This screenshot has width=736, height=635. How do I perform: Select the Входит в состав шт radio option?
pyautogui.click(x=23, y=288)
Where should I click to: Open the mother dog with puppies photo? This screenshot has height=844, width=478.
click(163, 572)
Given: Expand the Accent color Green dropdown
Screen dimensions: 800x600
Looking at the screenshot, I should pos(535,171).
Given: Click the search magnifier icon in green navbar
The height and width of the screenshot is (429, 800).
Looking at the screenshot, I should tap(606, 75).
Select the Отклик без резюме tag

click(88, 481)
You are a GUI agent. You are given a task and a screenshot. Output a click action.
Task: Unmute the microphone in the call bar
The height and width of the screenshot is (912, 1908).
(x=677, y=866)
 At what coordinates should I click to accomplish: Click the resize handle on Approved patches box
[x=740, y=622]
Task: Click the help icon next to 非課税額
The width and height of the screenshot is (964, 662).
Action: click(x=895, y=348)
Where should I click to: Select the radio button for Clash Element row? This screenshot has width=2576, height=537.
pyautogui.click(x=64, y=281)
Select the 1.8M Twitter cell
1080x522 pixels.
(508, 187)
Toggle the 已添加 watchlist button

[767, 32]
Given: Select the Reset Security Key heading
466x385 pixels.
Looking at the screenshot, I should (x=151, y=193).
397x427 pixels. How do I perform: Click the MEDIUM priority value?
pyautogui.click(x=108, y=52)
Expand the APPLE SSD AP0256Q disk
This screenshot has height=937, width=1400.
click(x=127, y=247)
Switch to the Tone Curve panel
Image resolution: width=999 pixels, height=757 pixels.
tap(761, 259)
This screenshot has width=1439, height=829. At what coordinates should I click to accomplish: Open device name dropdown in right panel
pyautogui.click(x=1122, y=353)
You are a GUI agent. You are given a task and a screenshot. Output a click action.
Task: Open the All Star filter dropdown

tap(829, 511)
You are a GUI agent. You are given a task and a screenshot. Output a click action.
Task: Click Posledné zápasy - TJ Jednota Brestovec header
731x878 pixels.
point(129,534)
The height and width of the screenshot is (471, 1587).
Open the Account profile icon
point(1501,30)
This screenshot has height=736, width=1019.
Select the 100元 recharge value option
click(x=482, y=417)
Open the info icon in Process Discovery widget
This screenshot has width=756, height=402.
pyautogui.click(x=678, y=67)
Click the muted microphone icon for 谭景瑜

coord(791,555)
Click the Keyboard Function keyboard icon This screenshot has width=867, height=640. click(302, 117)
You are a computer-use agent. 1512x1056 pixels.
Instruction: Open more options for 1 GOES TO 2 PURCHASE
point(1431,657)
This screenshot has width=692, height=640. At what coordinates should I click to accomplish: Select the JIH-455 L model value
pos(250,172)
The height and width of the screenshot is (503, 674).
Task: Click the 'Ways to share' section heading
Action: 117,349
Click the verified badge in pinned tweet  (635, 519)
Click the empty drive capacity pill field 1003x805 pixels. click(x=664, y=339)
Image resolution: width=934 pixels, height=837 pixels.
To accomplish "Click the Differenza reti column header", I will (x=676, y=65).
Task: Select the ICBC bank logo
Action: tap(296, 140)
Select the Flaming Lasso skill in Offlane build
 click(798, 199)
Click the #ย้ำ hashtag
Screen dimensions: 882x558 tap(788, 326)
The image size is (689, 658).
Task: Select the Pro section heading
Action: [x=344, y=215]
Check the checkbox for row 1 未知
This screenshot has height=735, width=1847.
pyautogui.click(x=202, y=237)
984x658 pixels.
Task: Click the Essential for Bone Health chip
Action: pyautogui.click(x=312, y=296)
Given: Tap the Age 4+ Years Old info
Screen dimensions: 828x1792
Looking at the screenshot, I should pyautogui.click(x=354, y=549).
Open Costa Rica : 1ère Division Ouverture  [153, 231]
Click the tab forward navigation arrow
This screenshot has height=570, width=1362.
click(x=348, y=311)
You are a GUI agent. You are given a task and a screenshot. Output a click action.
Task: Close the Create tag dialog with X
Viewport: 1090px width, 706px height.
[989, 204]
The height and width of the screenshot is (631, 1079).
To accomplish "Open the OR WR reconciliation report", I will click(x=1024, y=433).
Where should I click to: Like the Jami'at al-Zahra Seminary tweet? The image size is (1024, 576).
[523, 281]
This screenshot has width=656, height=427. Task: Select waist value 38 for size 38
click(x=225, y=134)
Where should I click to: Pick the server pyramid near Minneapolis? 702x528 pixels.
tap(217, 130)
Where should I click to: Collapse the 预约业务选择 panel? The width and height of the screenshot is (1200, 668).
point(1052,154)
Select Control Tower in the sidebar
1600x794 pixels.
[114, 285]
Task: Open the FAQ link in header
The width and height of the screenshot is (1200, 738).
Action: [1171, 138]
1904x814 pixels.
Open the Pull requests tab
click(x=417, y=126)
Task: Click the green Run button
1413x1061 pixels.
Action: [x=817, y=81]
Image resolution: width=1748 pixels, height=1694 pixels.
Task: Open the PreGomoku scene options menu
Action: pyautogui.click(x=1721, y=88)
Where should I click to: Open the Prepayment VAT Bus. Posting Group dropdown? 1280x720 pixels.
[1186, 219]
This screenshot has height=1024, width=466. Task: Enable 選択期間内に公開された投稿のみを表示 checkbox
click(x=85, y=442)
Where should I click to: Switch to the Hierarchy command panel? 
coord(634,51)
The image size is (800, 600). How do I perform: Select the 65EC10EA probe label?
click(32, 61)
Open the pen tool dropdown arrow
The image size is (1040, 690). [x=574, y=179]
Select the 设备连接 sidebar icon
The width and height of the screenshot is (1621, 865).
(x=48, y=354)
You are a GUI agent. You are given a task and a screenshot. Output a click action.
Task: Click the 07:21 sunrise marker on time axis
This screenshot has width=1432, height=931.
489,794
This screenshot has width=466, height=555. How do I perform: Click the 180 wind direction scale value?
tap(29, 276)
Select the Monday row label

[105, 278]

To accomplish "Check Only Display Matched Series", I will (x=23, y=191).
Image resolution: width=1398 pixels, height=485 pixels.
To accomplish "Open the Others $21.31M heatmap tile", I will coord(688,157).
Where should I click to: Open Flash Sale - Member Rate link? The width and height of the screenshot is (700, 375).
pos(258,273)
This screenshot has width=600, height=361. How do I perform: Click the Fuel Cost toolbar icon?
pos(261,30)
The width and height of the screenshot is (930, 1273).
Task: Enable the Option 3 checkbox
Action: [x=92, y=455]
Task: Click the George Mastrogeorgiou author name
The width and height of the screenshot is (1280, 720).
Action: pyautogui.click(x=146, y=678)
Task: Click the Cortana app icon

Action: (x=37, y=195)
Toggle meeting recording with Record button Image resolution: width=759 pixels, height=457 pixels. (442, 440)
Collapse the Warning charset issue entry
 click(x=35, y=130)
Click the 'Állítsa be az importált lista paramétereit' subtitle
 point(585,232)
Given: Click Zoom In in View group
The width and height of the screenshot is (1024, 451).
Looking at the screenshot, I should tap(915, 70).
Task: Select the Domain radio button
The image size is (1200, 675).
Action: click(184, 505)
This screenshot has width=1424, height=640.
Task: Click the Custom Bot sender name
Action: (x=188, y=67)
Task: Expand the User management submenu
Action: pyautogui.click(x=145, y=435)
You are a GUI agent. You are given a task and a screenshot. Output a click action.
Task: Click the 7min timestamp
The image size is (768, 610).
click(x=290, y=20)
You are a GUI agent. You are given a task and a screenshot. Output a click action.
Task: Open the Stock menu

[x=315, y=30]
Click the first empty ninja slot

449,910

****************

Could you write out, exactly as they stand, only the lines above that begin at the line with "This screenshot has width=756, height=402." and stop after the line with "Image resolution: width=934"?

## Your response
This screenshot has width=756, height=402.
pyautogui.click(x=678, y=67)
Click the muted microphone icon for 谭景瑜

coord(791,555)
Click the Keyboard Function keyboard icon This screenshot has width=867, height=640. click(302, 117)
You are a computer-use agent. 1512x1056 pixels.
Instruction: Open more options for 1 GOES TO 2 PURCHASE
point(1431,657)
This screenshot has width=692, height=640. At what coordinates should I click to accomplish: Select the JIH-455 L model value
pos(250,172)
The height and width of the screenshot is (503, 674).
Task: Click the 'Ways to share' section heading
Action: 117,349
Click the verified badge in pinned tweet  (635, 519)
Click the empty drive capacity pill field 1003x805 pixels. click(x=664, y=339)
Image resolution: width=934 pixels, height=837 pixels.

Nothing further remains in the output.